**TO DO**
Lay out the listing as a Markdown table with the columns Row and Line. Start at the line containing "Click the Buy Signal legend marker" and go through the line containing "Image resolution: width=1280", include both of those lines, number each row, and leave out blank lines.

**DATASET ENTRIES**
----------------------------------------
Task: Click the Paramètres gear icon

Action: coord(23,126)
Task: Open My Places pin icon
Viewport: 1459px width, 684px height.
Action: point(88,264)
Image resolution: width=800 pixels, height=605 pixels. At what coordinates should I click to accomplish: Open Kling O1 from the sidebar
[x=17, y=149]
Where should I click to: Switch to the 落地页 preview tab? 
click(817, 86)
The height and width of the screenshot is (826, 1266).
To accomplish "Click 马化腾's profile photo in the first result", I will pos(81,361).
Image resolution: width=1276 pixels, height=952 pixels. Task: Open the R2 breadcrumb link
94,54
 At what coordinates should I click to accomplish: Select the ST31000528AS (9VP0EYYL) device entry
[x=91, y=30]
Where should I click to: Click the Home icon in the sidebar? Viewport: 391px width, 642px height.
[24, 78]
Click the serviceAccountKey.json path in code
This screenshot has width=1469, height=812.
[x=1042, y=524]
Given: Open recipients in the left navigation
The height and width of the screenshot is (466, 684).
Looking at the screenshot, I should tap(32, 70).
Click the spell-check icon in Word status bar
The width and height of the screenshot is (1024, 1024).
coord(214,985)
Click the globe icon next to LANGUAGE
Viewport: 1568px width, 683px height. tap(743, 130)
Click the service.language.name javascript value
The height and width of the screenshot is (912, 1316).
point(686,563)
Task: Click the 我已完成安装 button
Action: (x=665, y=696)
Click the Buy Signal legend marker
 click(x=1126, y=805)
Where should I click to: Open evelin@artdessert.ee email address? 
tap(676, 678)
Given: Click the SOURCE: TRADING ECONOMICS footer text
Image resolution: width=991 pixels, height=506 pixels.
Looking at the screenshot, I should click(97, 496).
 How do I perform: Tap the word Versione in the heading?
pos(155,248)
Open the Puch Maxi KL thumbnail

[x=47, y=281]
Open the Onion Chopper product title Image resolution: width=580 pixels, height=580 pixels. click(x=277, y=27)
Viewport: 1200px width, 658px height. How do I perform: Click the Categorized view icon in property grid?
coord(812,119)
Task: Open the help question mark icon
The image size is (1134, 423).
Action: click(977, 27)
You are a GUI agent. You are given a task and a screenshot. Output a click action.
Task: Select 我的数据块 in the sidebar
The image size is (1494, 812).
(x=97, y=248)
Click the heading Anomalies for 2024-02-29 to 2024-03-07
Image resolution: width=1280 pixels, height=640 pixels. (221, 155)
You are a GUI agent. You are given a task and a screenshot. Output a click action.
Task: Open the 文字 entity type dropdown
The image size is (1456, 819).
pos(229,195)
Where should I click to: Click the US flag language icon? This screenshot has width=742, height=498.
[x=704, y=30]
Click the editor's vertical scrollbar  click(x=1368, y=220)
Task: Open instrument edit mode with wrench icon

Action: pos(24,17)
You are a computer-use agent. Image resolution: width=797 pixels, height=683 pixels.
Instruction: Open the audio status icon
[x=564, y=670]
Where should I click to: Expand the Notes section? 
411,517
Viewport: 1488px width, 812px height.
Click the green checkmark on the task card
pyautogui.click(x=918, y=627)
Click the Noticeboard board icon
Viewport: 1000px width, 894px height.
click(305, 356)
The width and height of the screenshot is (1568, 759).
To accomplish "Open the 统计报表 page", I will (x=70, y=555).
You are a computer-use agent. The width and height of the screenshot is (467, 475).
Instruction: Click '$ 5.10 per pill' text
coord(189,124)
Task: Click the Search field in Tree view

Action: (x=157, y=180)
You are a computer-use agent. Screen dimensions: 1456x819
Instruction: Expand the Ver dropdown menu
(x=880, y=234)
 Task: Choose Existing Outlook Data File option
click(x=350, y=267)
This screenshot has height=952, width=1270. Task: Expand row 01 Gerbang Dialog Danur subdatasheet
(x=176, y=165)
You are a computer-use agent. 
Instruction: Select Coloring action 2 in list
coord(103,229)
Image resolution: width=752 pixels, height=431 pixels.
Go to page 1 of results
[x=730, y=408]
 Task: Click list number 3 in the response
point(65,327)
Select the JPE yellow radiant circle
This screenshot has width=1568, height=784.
----------------------------------------
**ANSWER TO THE TASK**
| Row | Line |
|---|---|
| 1 | Click the Buy Signal legend marker |
| 2 |  click(x=1126, y=805) |
| 3 | Where should I click to: Open evelin@artdessert.ee email address?  |
| 4 | tap(676, 678) |
| 5 | Given: Click the SOURCE: TRADING ECONOMICS footer text |
| 6 | Image resolution: width=991 pixels, height=506 pixels. |
| 7 | Looking at the screenshot, I should click(97, 496). |
| 8 |  How do I perform: Tap the word Versione in the heading? |
| 9 | pos(155,248) |
| 10 | Open the Puch Maxi KL thumbnail |
| 11 | [x=47, y=281] |
| 12 | Open the Onion Chopper product title Image resolution: width=580 pixels, height=580 pixels. click(x=277, y=27) |
| 13 | Viewport: 1200px width, 658px height. How do I perform: Click the Categorized view icon in property grid? |
| 14 | coord(812,119) |
| 15 | Task: Open the help question mark icon |
| 16 | The image size is (1134, 423). |
| 17 | Action: click(977, 27) |
| 18 | You are a GUI agent. You are given a task and a screenshot. Output a click action. |
| 19 | Task: Select 我的数据块 in the sidebar |
| 20 | The image size is (1494, 812). |
| 21 | (x=97, y=248) |
| 22 | Click the heading Anomalies for 2024-02-29 to 2024-03-07 |
| 23 | Image resolution: width=1280 pixels, height=640 pixels. (221, 155) |